Tepat setelah itu, sang adam terdiam. Helaan napas berat terdengar, membuat Few menoleh dan memasang wajah bertanya-tanya. "Ada apa, Ladarius?"
Ladarius mengusap wajah dengan kasar. "Milady, kita tiba sehari lebih cepat dari perjanjian."
"Eh?"
"Saat ini masih tanggal tiga belas, Milady."
"Hah?"
"Yang artinya, para tentara tidak akan menjemput karena seharusnya kita tiba esok hari."
Tungkai Few lemas seketika mendengar penuturan sang escort. Ladarius pun ingin menghantam kepala karena keteledoran yang jarang sekali ia lakukan.
"Para knight sudah bergegas mencari mesin telegram guna mengirim pesan pada markas tentara untuk menjemput kita. Tetapi untuk kediaman Van Aalsburg, saya tidak tahu apakah pesan kita akan sampai, mengingat Sir Van Aalsburg merupakan pria yang cukup sibuk. Apalagi jika mendadak seperti ini. Satu-satunya hal yang dapat kita lakukan adalah datang kesana, dan berdoa jika ada seseorang di kediaman."

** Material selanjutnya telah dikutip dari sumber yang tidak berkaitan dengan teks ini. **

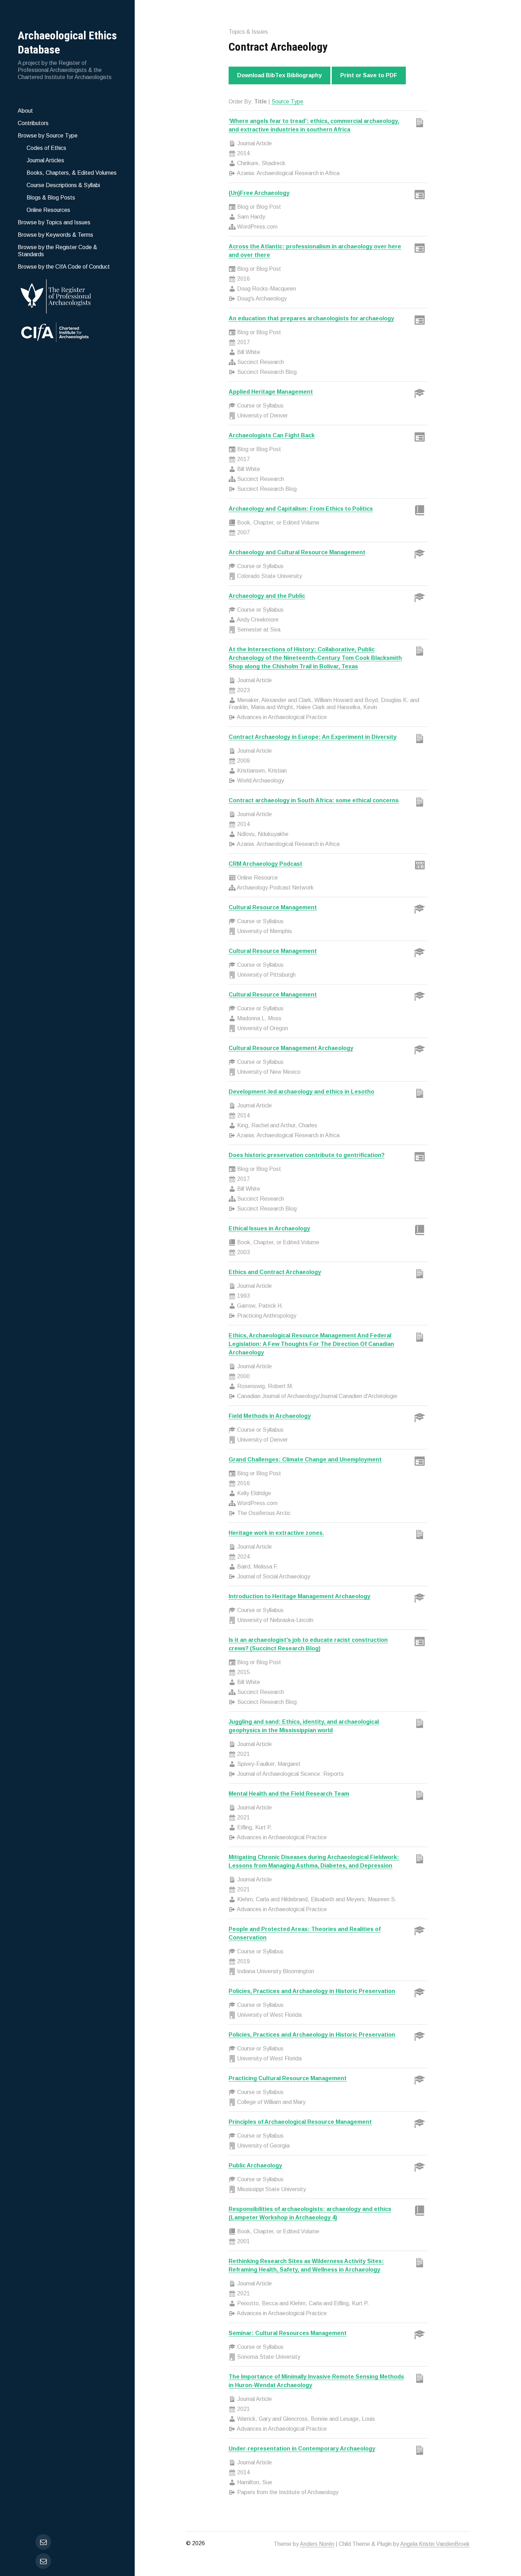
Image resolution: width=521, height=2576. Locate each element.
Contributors (33, 123)
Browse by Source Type (48, 136)
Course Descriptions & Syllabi (63, 185)
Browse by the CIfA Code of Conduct (64, 267)
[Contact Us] (43, 2561)
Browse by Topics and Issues (54, 222)
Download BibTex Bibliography (279, 75)
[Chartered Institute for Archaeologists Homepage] (67, 333)
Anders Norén (317, 2544)
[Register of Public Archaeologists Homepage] (67, 295)
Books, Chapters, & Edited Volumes (72, 173)
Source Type (287, 102)
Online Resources (48, 210)
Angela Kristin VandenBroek (435, 2544)
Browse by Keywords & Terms (55, 235)
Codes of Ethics (46, 148)
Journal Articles (45, 160)
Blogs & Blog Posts (51, 198)
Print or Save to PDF (368, 75)
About (25, 111)
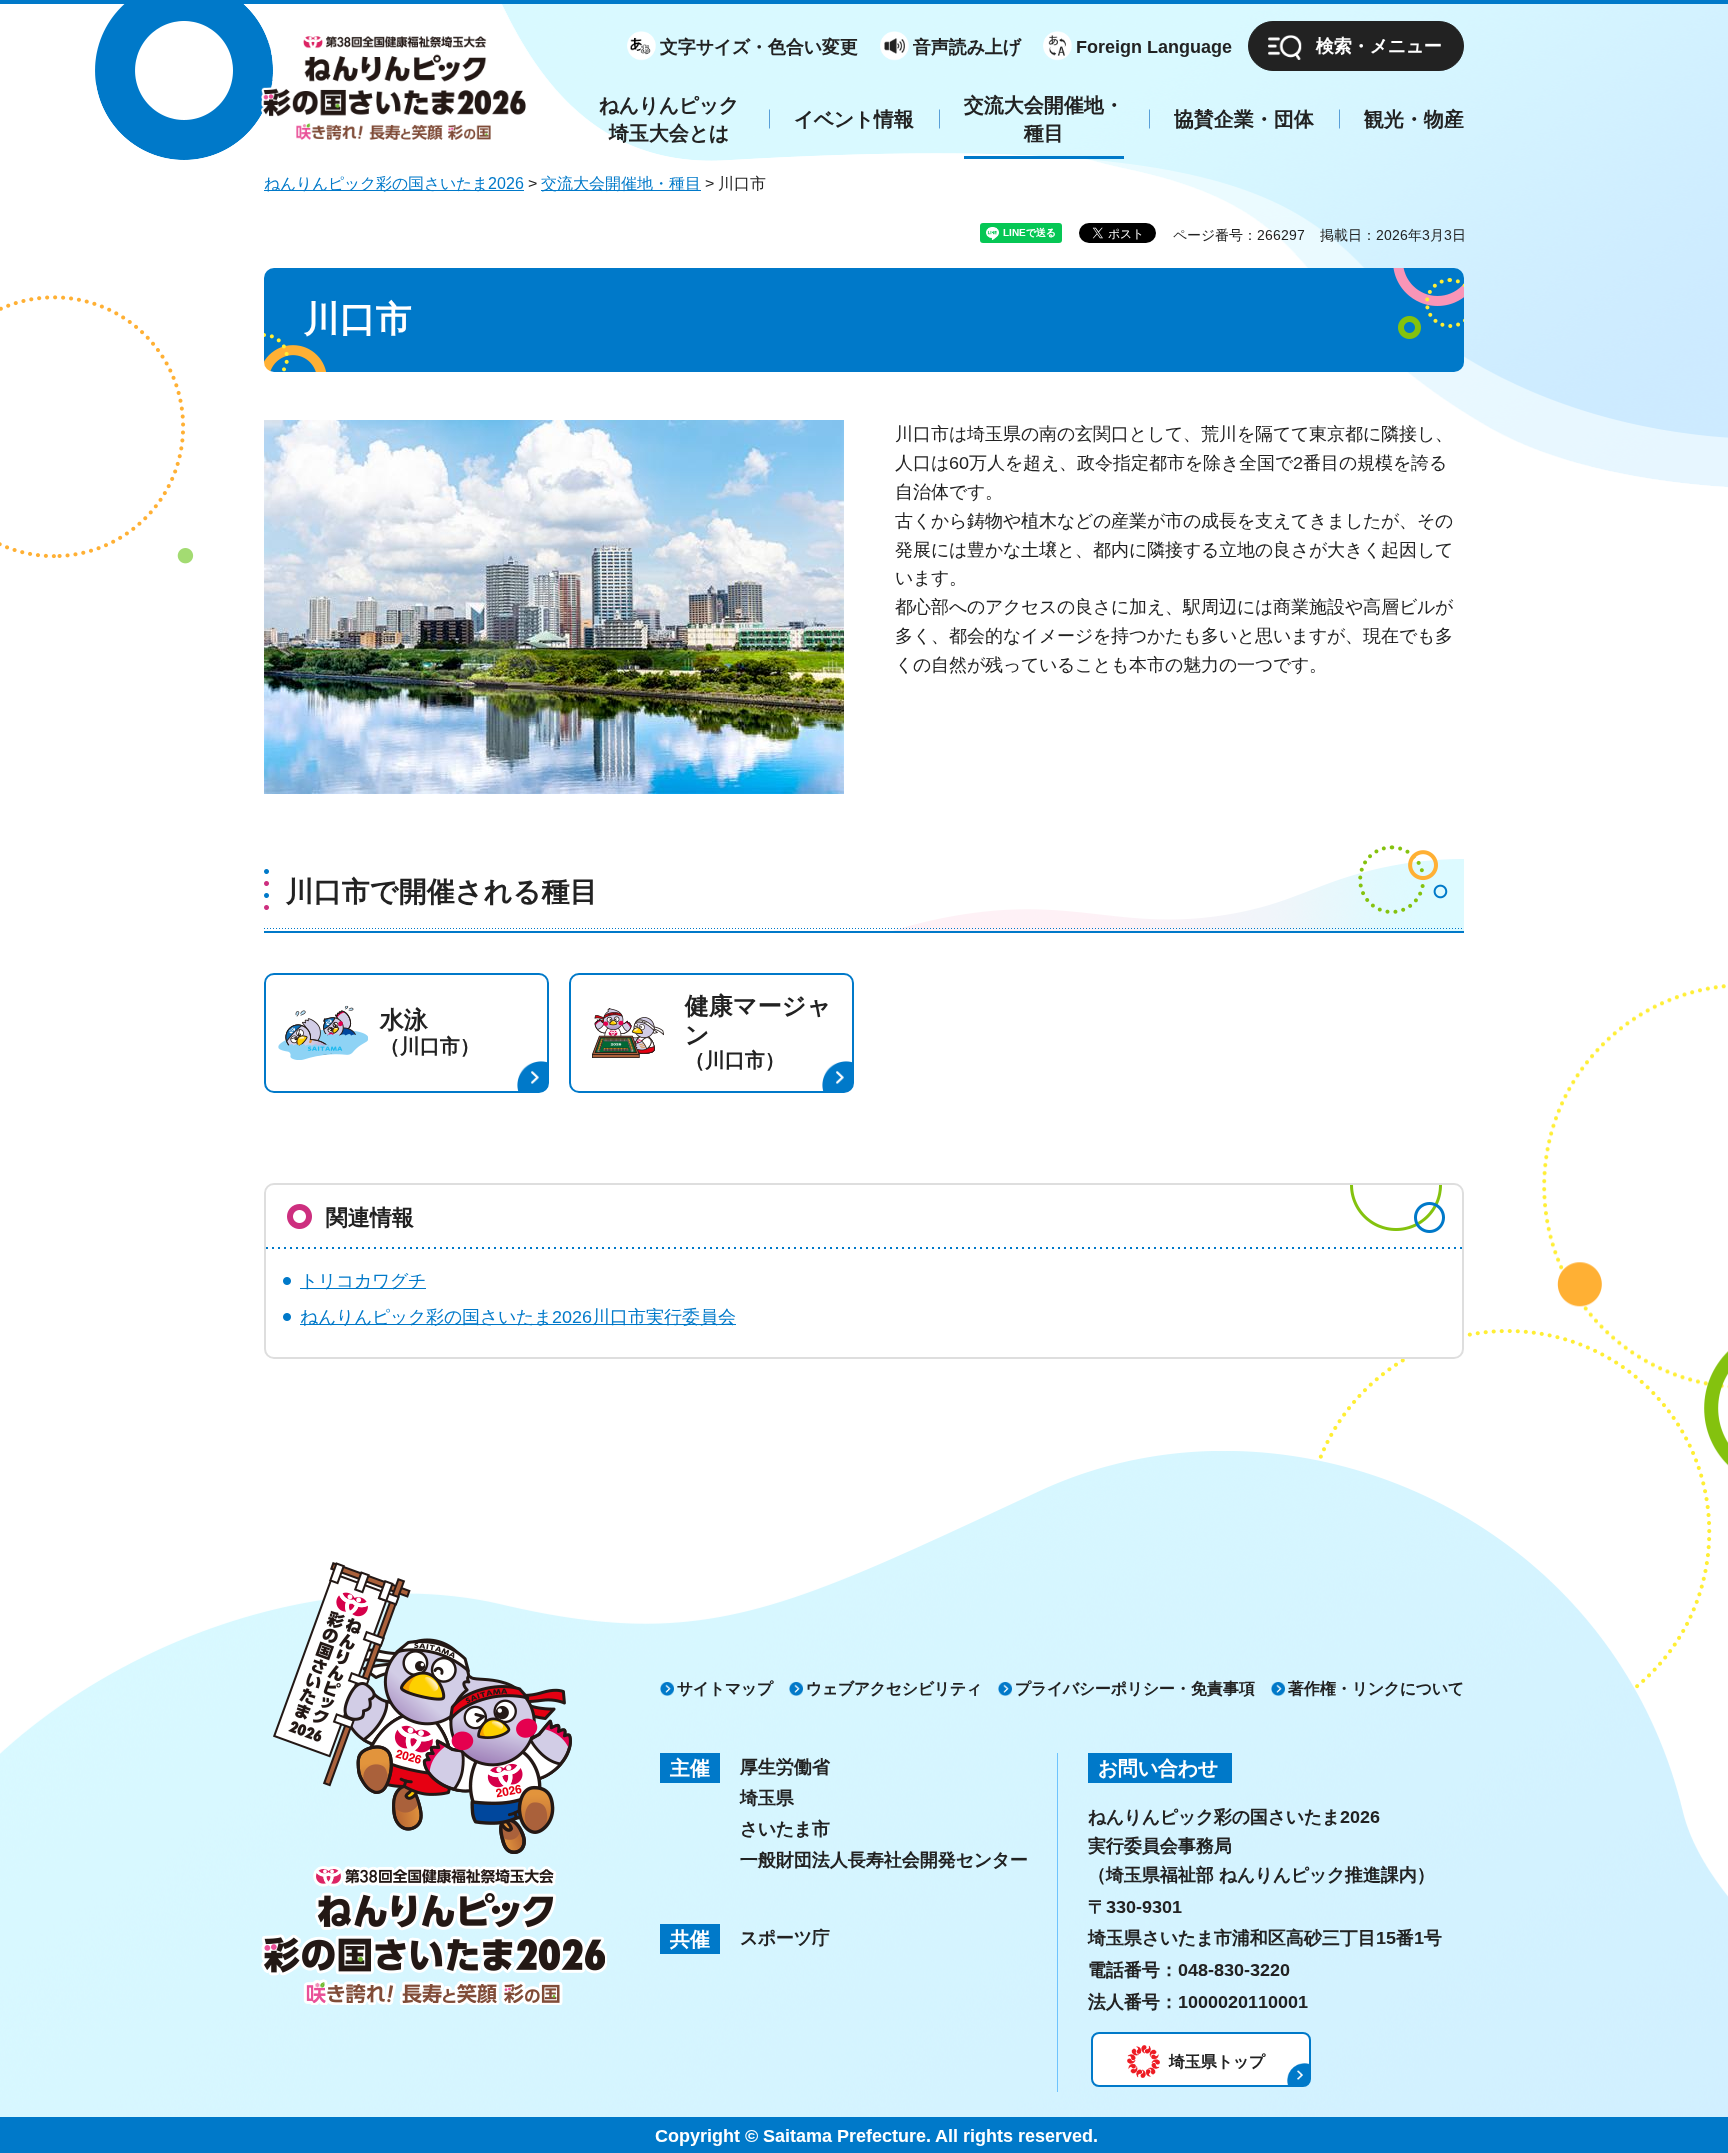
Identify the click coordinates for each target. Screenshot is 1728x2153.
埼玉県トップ (1217, 2061)
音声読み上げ (967, 47)
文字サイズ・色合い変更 (759, 47)
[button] (1356, 46)
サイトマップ (725, 1688)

Menghela napas, Ladarius lantas menarik sang lady untuk menyingkir, menghindari keramaian dan mencari tempat yang lebih lenggang untuk menunggu para knight mengirim pesan pada markas tentara Britania yang bermukim tak jauh dari stasiun.
Tak sampai sepuluh menit, para knight yang tadi beranjak telah kembali. Menoleh beberapa kali guna mencari keberadaan sang atasan, sebelum akhirnya Ladarius melambai, memanggil mereka.
"Bagaimana?"
"Mereka sudah membalas akan segera menjemput di titik penjemputan, Sir."
Mendengar penuturan bawahannya, sosok escort itu mengangguk mengerti. Tangan terulur pada sang lady, menggenggamnya dan beranjak menuju titik penjemputan. Berharap bahwa meskipun rencananya sudah berantakan, paling tidak ada seseorang di kediaman Van Aalsburg yang dapat menyambut.
Dua jam perjalanan terasa singkat ketika akhirnya carriage yang mereka tumpangi berhenti sebelum jalan menanjak menuju rumah di atas bukit. Di mana yang Ladarius pastikan, itu merupakan kediaman Van Aalsburg. Membuka pintu carriage, sang escort kembali mengulurkan tangan, menyambut Few dan membantunya turun dari carriage.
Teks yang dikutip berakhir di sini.